** SUPPLIED DATA follows **

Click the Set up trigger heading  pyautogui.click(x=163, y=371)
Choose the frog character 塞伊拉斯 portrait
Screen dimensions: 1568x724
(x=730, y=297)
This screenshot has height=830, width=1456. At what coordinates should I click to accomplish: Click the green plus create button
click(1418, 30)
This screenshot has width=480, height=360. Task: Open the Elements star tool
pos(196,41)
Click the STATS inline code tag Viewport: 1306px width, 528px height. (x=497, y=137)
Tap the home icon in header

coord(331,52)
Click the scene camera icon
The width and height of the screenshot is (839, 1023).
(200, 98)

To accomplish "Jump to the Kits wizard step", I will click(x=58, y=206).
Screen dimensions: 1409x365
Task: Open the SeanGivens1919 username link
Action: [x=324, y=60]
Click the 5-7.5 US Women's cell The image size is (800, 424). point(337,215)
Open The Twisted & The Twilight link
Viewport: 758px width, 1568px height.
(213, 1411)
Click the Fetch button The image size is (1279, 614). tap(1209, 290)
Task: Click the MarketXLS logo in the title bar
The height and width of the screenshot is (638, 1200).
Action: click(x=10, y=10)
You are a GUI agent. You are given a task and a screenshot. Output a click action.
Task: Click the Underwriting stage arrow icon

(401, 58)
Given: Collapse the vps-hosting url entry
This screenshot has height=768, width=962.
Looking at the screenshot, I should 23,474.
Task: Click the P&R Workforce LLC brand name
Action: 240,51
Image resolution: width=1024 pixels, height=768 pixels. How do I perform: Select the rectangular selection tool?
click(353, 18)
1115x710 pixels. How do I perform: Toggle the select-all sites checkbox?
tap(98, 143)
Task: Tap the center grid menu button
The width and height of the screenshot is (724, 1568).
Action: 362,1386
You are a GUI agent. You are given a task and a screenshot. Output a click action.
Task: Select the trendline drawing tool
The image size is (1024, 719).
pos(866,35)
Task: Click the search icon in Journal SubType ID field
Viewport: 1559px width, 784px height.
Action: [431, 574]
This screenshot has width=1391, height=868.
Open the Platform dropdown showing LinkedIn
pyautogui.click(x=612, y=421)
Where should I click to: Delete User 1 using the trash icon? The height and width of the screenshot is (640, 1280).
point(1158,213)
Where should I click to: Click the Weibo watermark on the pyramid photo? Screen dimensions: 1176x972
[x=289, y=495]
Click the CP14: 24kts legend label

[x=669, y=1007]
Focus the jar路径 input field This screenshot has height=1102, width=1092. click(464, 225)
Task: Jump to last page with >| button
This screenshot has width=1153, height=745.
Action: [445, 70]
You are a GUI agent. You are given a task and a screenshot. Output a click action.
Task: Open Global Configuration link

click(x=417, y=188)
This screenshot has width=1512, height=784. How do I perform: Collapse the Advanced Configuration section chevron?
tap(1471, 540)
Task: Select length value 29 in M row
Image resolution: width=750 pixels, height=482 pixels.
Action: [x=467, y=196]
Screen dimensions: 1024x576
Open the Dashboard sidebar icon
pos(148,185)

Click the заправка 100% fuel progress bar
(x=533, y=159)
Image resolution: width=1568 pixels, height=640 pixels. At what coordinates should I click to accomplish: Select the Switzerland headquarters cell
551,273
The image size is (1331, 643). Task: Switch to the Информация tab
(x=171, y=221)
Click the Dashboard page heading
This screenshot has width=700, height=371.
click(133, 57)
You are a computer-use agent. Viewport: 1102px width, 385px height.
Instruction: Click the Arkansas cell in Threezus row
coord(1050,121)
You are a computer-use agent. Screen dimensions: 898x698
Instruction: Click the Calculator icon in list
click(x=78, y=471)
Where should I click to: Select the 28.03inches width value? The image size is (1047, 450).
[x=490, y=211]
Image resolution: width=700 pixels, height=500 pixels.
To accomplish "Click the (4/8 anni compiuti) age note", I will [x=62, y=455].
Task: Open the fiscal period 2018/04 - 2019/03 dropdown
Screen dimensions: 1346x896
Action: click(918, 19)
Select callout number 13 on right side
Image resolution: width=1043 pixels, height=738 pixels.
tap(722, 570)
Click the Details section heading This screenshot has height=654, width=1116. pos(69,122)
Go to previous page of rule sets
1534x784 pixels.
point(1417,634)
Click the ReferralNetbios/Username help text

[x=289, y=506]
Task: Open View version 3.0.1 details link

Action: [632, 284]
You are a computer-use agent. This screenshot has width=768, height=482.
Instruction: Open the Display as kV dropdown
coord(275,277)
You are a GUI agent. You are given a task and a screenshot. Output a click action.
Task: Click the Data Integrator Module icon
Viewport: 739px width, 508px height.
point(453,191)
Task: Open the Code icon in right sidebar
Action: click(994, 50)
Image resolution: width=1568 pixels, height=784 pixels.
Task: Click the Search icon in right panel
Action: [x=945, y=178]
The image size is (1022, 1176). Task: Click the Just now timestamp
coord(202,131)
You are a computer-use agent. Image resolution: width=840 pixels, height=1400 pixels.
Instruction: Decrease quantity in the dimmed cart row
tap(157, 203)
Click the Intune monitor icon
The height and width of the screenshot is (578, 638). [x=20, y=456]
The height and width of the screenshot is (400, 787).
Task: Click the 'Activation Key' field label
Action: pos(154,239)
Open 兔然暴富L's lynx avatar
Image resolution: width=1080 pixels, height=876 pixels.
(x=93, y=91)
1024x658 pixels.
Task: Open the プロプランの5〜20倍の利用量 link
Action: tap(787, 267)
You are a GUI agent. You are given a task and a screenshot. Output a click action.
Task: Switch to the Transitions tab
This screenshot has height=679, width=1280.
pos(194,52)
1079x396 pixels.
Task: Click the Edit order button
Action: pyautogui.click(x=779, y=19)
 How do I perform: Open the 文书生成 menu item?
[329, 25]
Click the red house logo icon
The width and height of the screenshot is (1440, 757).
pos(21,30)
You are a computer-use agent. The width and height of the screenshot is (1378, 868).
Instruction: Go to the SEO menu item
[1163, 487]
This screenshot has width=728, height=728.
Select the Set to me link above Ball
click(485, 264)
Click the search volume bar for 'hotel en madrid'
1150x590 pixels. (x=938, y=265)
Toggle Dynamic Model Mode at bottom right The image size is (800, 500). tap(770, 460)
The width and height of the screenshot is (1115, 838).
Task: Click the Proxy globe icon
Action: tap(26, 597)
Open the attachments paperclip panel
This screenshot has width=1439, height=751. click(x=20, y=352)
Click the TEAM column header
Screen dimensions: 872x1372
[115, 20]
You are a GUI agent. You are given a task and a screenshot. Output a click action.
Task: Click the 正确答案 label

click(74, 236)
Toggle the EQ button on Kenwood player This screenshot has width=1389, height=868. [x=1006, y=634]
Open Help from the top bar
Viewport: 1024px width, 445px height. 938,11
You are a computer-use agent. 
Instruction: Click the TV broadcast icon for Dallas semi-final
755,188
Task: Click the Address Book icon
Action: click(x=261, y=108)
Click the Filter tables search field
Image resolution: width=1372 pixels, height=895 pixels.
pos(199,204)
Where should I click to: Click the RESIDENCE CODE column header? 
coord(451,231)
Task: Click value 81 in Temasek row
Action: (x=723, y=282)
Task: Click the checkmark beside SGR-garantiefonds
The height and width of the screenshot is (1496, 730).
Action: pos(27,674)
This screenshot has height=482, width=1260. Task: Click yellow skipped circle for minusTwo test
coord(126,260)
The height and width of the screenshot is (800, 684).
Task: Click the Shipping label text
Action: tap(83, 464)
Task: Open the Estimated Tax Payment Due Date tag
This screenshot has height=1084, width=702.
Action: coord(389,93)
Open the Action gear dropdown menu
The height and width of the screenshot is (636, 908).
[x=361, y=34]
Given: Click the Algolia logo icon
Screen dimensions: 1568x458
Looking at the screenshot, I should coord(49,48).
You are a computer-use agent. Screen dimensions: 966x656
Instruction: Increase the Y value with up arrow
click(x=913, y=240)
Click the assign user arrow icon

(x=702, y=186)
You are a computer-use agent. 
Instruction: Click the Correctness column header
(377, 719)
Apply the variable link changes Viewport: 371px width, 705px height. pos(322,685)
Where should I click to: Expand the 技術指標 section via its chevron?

** End of SUPPLIED DATA **

**WORK TO BE COMPLETED:** Copy each line from the data that features the string "computer".

**FINISHED EXERCISE:**
You are a computer-use agent. Viewport: 1102px width, 385px height.
You are a computer-use agent. Screen dimensions: 898x698
You are a computer-use agent. This screenshot has width=768, height=482.
You are a computer-use agent. Image resolution: width=840 pixels, height=1400 pixels.
You are a computer-use agent. The width and height of the screenshot is (1378, 868).
You are a computer-use agent. 
You are a computer-use agent. Screen dimensions: 966x656
You are a computer-use agent. 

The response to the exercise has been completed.